Data Devices Available.
Plug-in UMTS modem cards are initially expected provide mobile workers' existing laptops and PDAs with wireless data connectivity to their office-based data via a highly secure mobile Virtual Private Network (VPN) across the mobile operator's public UMTS network. These devices should be available in commercial quantities in early 2003. Re-use of existing end-user devices means that adoption of mobile services need not be delayed by lack of availability of UMTS handsets.
In the longer term, as UMTS handsets become commercially available and consumer-centric mobile multimedia services are launched, adoption by the mass market will begin, complementing the fixed broadband services available in homes across the UK.
Appeal for network operators
Deployment of robust data-centric UMTS networks to meet the mobile data demands of the enterprise market gives mobile operators a new business opportunity. It gives them early access to prime users; revenues generated will generate a return on investments in spectrum and upgraded infrastructure.
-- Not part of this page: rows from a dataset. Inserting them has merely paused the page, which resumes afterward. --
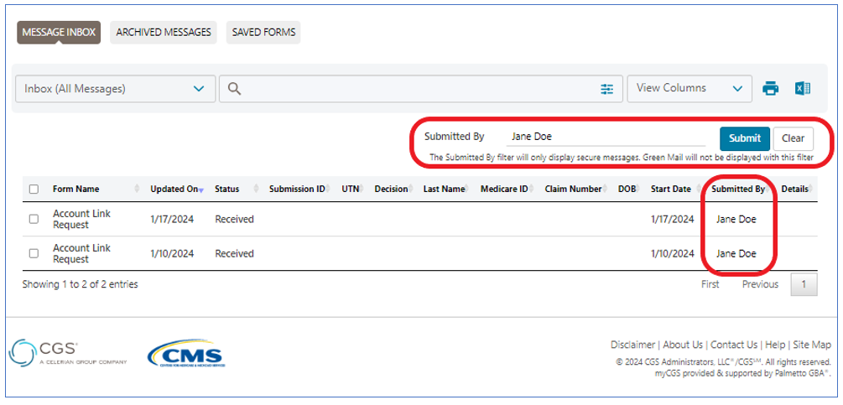
Task: Check the 1/10/2024 Account Link Request row
Action: click(34, 253)
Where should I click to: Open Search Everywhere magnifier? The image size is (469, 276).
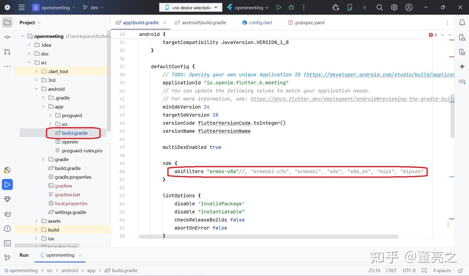click(x=379, y=7)
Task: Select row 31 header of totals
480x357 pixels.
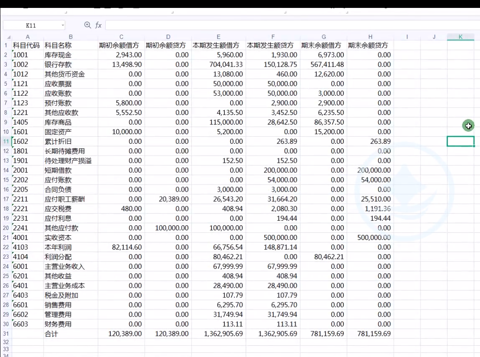Action: click(x=6, y=334)
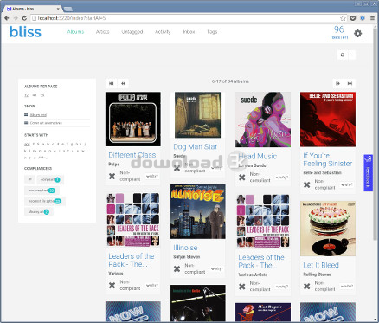Open the Untagged tab
This screenshot has width=379, height=323.
click(132, 32)
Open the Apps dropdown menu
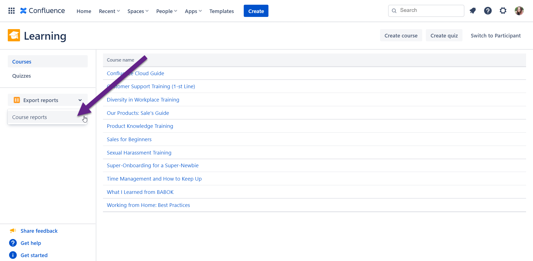Viewport: 533px width, 261px height. (x=193, y=11)
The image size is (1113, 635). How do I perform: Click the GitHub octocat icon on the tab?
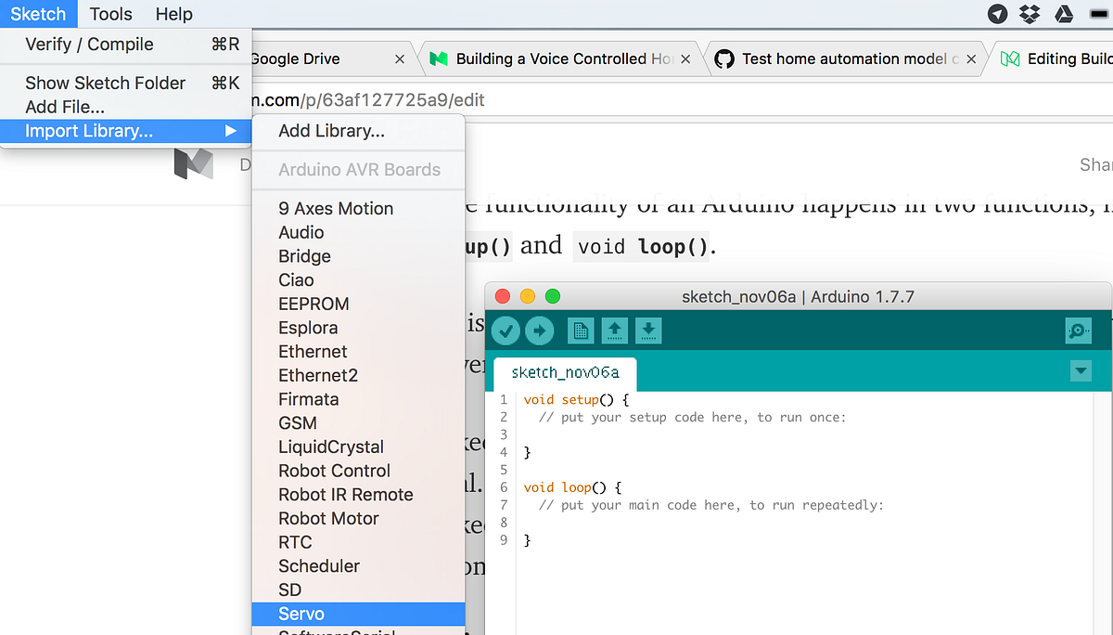(726, 58)
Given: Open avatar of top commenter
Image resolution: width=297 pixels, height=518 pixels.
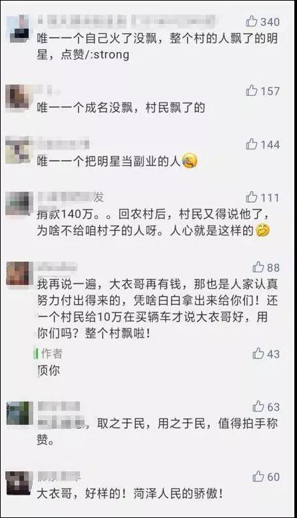Looking at the screenshot, I should pyautogui.click(x=19, y=29).
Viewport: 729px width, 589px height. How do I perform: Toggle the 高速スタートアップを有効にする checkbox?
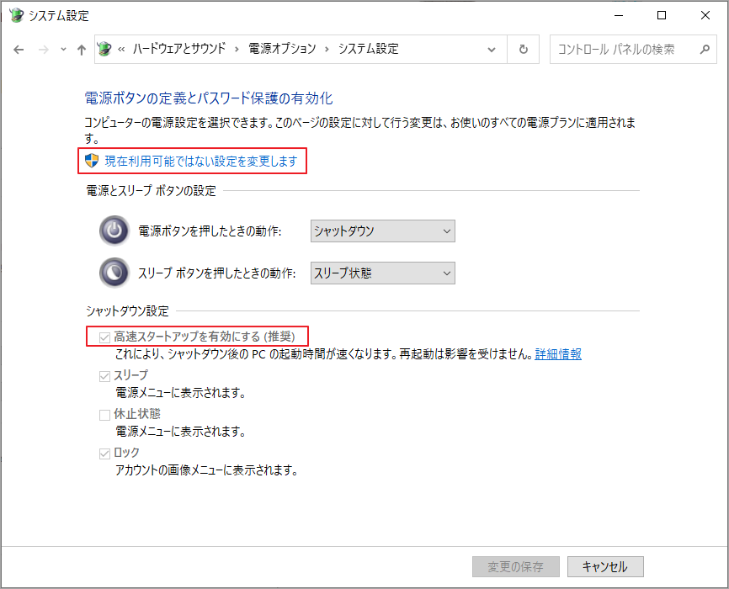(x=104, y=336)
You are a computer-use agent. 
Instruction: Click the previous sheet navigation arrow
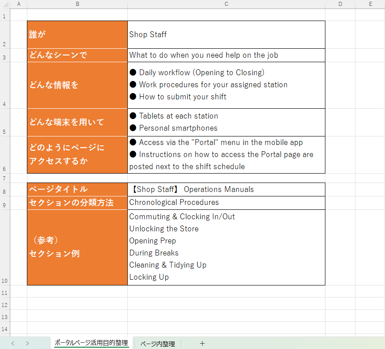click(12, 343)
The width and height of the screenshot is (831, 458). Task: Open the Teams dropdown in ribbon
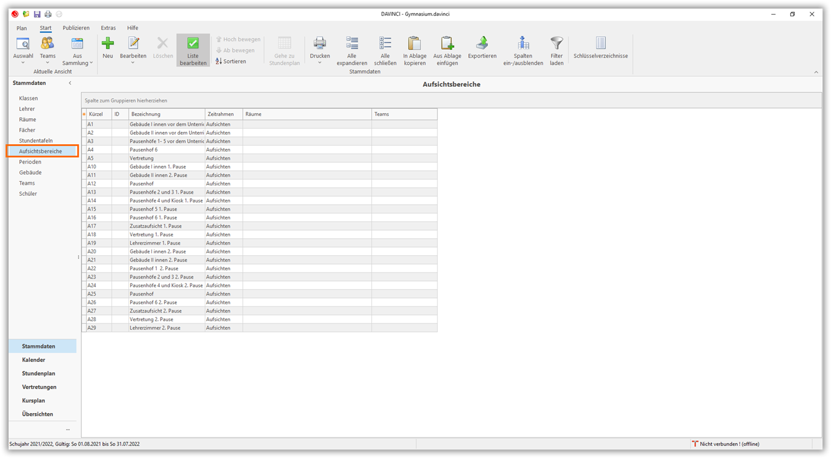47,62
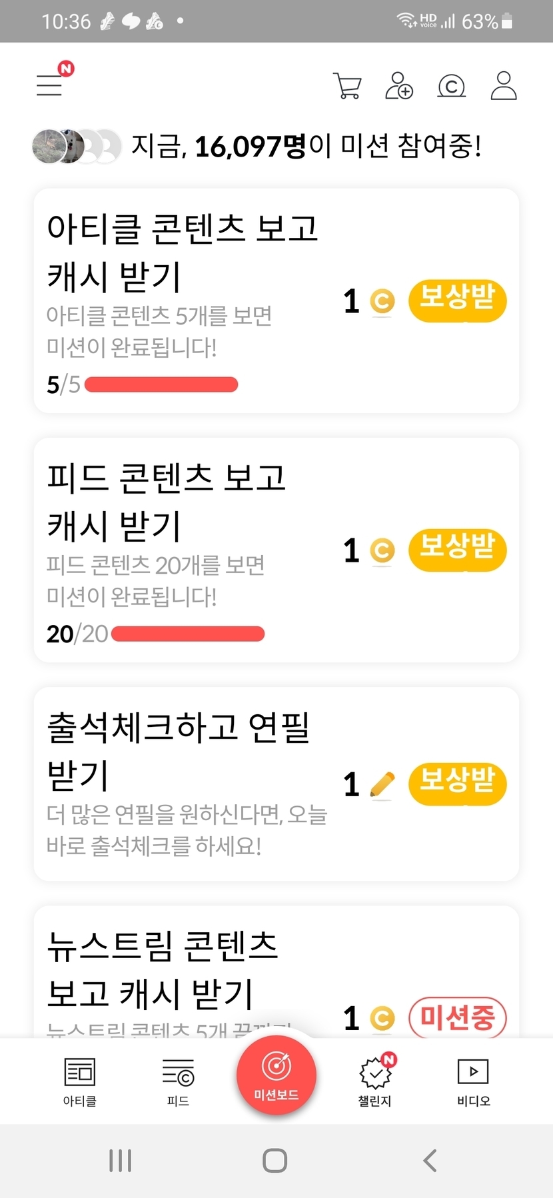Open the hamburger menu

[50, 85]
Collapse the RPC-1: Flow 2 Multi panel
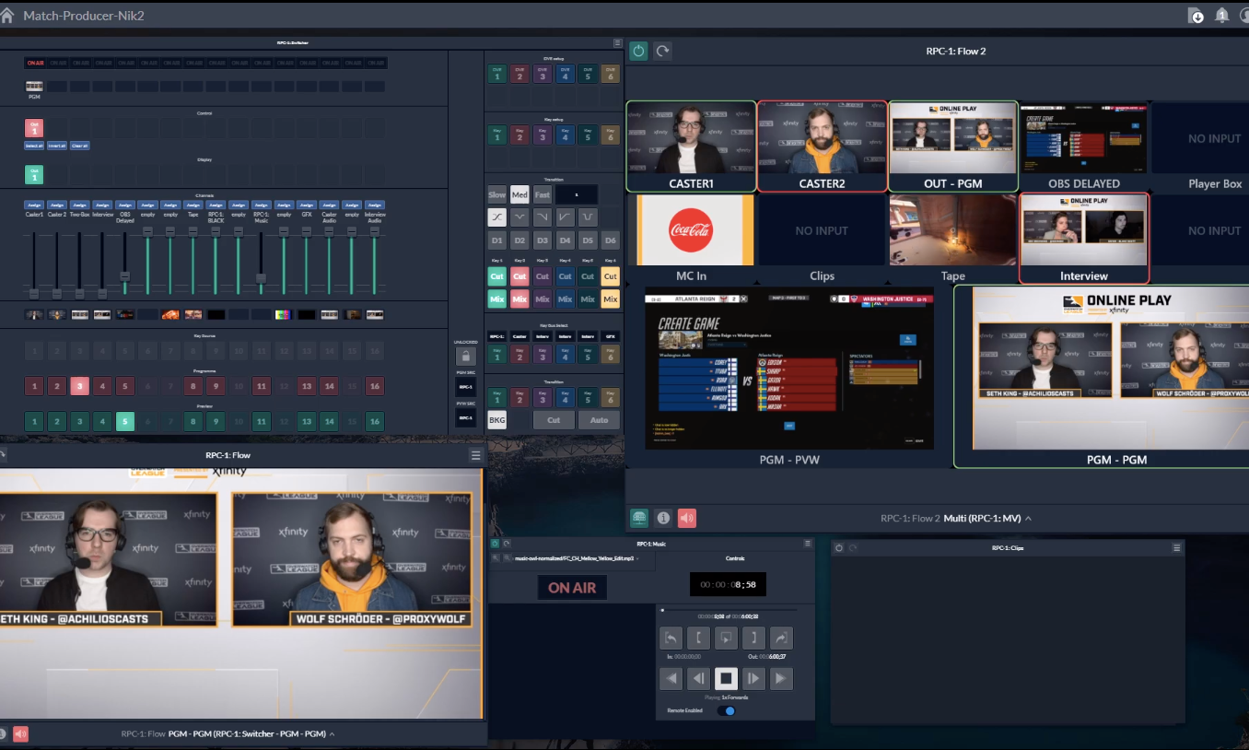Viewport: 1249px width, 750px height. tap(1030, 518)
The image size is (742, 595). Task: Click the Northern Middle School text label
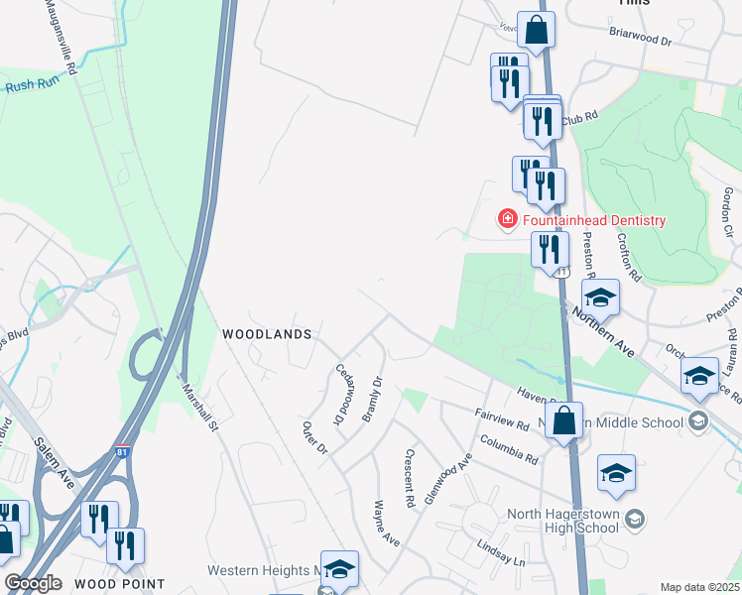click(611, 422)
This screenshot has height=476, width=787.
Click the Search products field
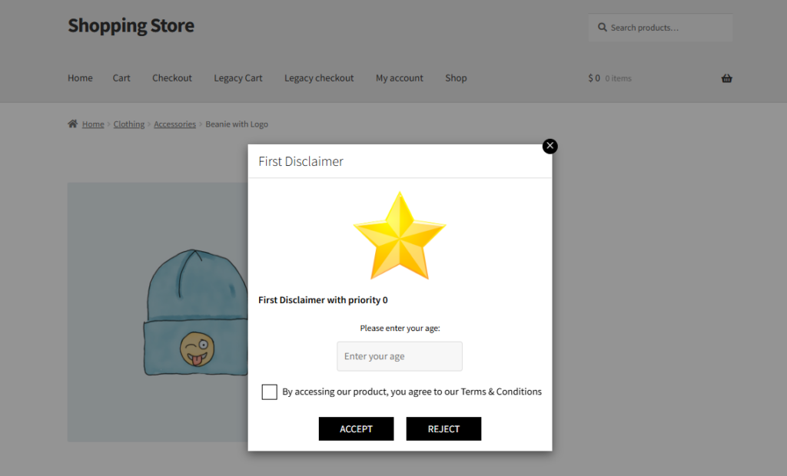click(x=660, y=28)
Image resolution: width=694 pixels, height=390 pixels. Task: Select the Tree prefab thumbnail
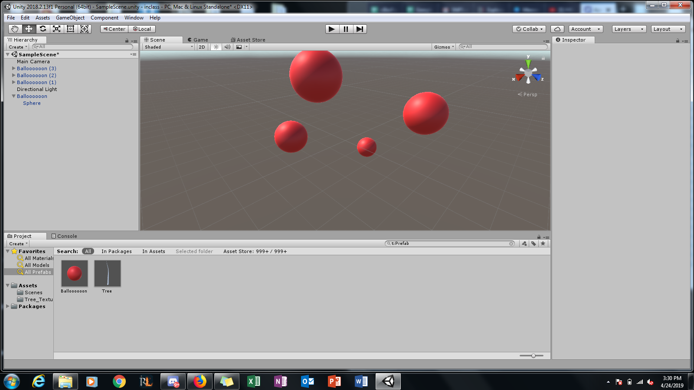point(107,274)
There is a place in Broadband Britain for UMTS. It is one of the tools that will unlock another aspect of broadband's potential initially by opening profitable new growth segments and driving new business models for mobile workers and later by enabling a variety of new experiences for consumers. While UMTS deployment has not met initial expectations, demand exists for enterprise data services that UMTS is uniquely able to support. Devices are ready today to connect laptops and PDAs to UMTS networks. Once the networks are built, a broader variety of customers will also be able to explore the power and flexibility of full mobile broadband connectivity.
UMTS does not replace other wireless technologies; instead it complements them, adding to their appeal and the profitability of their business models. It facilitates a vision of bringing broadband access to the widest cross-section of Britain as possible. For this reason, the BSG supports development of UMTS in the UK.